Community mourns pioneering thinker Gary Tobin

Gary Tobin’s research was not always welcomed with open arms by mainstream Jewish organizations, many of which came under attack in his reports.

And yet the San Francisco man was never discouraged by such resistance

“He was never deterred by people who disagreed with him. In some ways, he relished it because it highlighted the issues he was passionate about,” said Sandy Edwards, a friend and colleague.

Tobin, founder of the Institute for Jewish and Community Research in San Francisco, died July 6 after a long battle with cancer. He was 59 years old.

Colleagues described Tobin as a warm, gutsy, smart, lively and lovable person and friend.

Gary Tobin

“Gary Tobin could disagree but he would never be disagreeable,” said Steven Cohen, a professor at Hebrew Union College known for his extensive research on Jewish community and identity.

“He was the friendliest and warmest critic one could possibly imagine.”

As a social researcher, he urged the community to be more open to converts and he studied Jews of color, advocating for greater acceptance and awareness of Jewish diversity.

Tobin also worked at length with Jewish philanthropists, encouraging them to give more to Jewish causes and helping them make smart choices about those donations.

“He was a pioneering thinker and doer,” Cohen said. “Social scientists are in the business of creating a discourse about actionable ideas, and Gary … stirred and shook that discourse,” Cohen added. “His work will be felt and cited and remembered and used in the years to come.”

Trained in city and regional planning at U.C. Berkeley, Tobin first turned his attention to Jewish communal issues while a professor at Washington University in St. Louis.

He then moved to Brandeis University outside Boston, where he became a tenured professor and director of the Cohen Center for Modern Jewish Studies before departing to start his own think tank, the IJCR.

Tobin met his wife, Diane, at a conference in San Francisco. She was president of the JCCSF; he was a speaker.

“I was just so enamored by his speaking, with his enthusiasm and candor, and I became a fan immediately,” Diane recalled.

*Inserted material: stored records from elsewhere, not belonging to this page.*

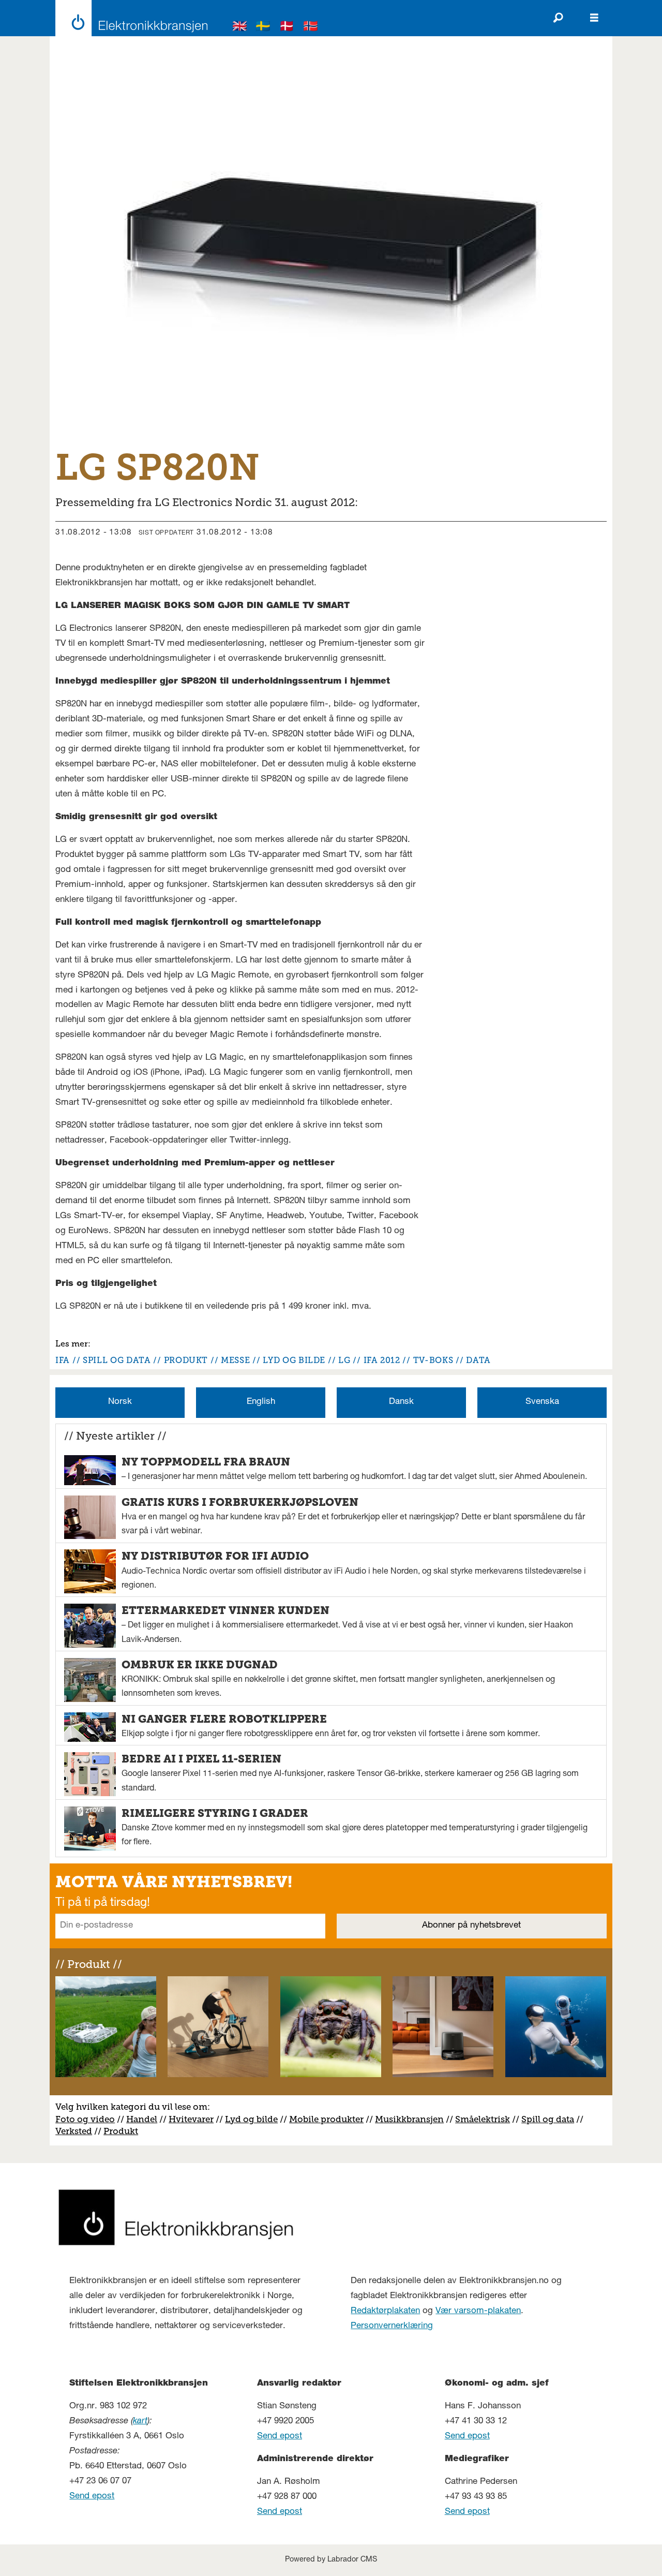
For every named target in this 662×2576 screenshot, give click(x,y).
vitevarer (195, 2119)
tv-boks (433, 1360)
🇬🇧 (240, 28)
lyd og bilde (294, 1360)
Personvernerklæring (392, 2326)
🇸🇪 (263, 28)
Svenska (542, 1402)
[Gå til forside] (128, 18)
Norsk (120, 1402)
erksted (76, 2131)
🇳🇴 (311, 28)
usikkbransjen (413, 2119)
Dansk (401, 1402)
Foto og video (85, 2119)
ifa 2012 (382, 1360)
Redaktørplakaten (385, 2311)
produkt (186, 1360)
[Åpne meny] (594, 18)
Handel (141, 2119)
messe (235, 1360)
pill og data (550, 2119)
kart (140, 2421)
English (261, 1402)
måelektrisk (485, 2119)
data (478, 1360)
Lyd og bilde (251, 2119)
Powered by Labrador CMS (331, 2560)
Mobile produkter (326, 2119)
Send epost (91, 2496)
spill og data (117, 1360)
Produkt (120, 2131)
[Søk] (558, 18)
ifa (62, 1360)
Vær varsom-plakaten (478, 2311)
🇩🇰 (287, 28)
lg (344, 1360)
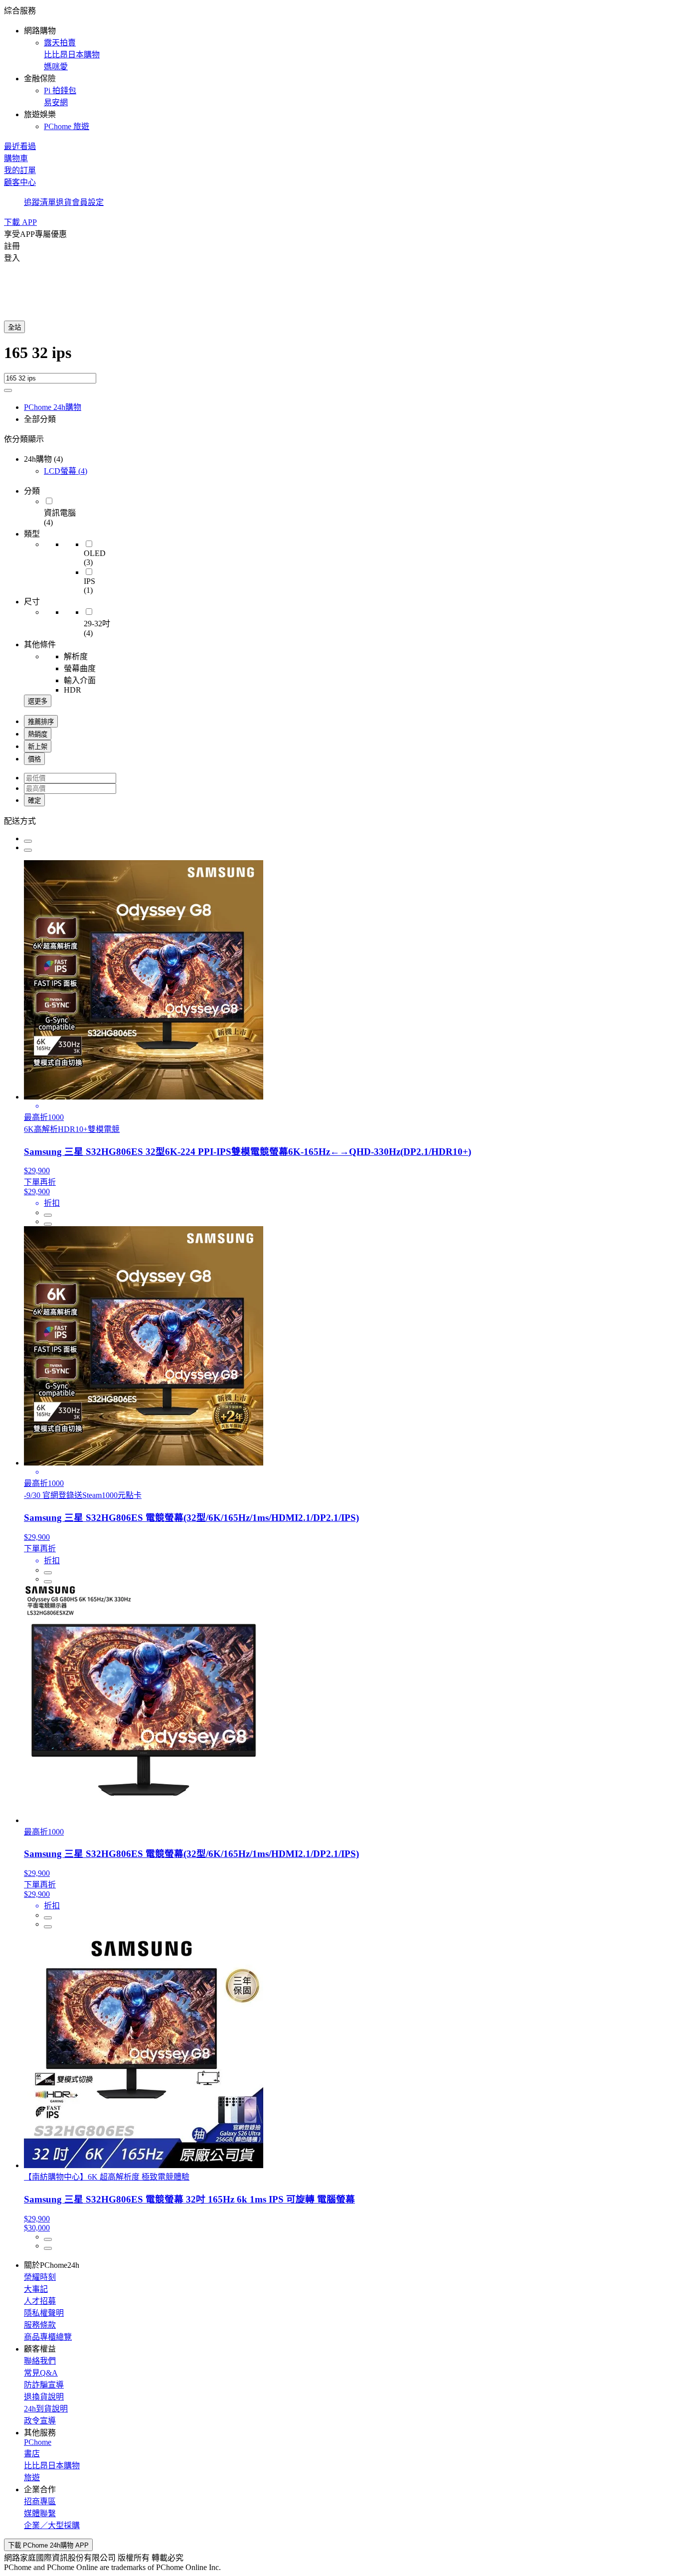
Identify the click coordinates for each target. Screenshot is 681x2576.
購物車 (16, 158)
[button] (340, 68)
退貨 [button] (64, 202)
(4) (65, 471)
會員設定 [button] (88, 202)
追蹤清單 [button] (40, 202)
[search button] (8, 390)
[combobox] (340, 358)
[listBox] (340, 820)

He lived in Boston at the time, and she in San Francisco. Within a couple of years he relocated, and in 1991, they married. They had five children between them.

Tobin at first remained connected to Brandeis, but by 1994, he was ready to start his own think tank. Diane, a graphic designer, helped him edit and publish the IJCR’s research reports. “I loved the concept of doing research to effect social change and I really wanted to join in his endeavors,” she said.

Their work as life and business partners grew when they adopted a baby in 1997.

The parents worried that Jonah, who was black, would someday have to choose between his racial and religious identities.

So when Jonah was 3, the Tobins founded Be’chol Lashon (“In Every Tongue”), a nonprofit organization that reaches out to Jews of color and helps educate the mainstream community about Jewish diversity.

“To the black Jewish community he was a friend, a colleague and just one that cared a great deal about seeing the broader community be more inclusive of Jews of color, particular African Americans,” said Capers Funnye, a black Chicago rabbi and the associate director of Be’chol Lashon. (Diane Tobin is executive director of Be’chol Lashon.)

Tobin showed up 12 years ago at Funnye’s synagogue in Chicago and the two have been friends ever since. Funnye, a cousin of first lady Michelle Obama, said he had a closer relationship with Tobin than with any other mainstream Jewish organizational leader.

“This loss, for me, it is indeed like losing a brother, a member of my family,” Funnye said.

For Tobin, the lines between family and community “were virtually invisible,” said his daughter Amy Tobin, who started The Hub, a local community for emerging Jewish artists.

“He loved being Jewish, and he loved the Jewish community,” she said. “I think maybe he pushed boundaries, maybe he pissed people off, maybe he said things that were controversial, but it was always out of the deepest love.”

Tobin’s research required endless amounts of writing and analysis. He often directed those skills to mentoring his children and their friends. All knew that at any time, they could ask him to read their college essay.

“It was something he was famous for in the family,” Diane Tobin said. “As kind and generous and easygoing as he was, he was also a very candid and harsh critic. He made them write multiple drafts. He pushed people to get to the true meaning of their story.”

His own most audacious writings may be those that urged the Jewish community to abandon its longstanding coolness to newcomers. Jews, Tobin argued, needed to get over their fear and stop seeing their institutions as a bulwark against assimilation.

“No number of day schools or summer camps is going to turn back the clock on religious freedom and competition,” Tobin wrote last year in a JTA op-ed. “It is time for Jews to join every other group in America and quit obsessing about who is being lost and start acting on who might come in.”

Tobin is survived by his wife, Diane, and their children Adam, Amy, Sarah, Aryeh, Mia and Jonah.

“My father taught me that you can excel and succeed and have all kinds of professional success, but at end of day, family is the most important thing,” Amy Tobin said.

Services were to be held July 9 at Congregation Beth Sholom in San Francisco. Donations may be send to the Institute for Jewish and Community Research, P.O. Box 591107, San Francisco, CA, 94159.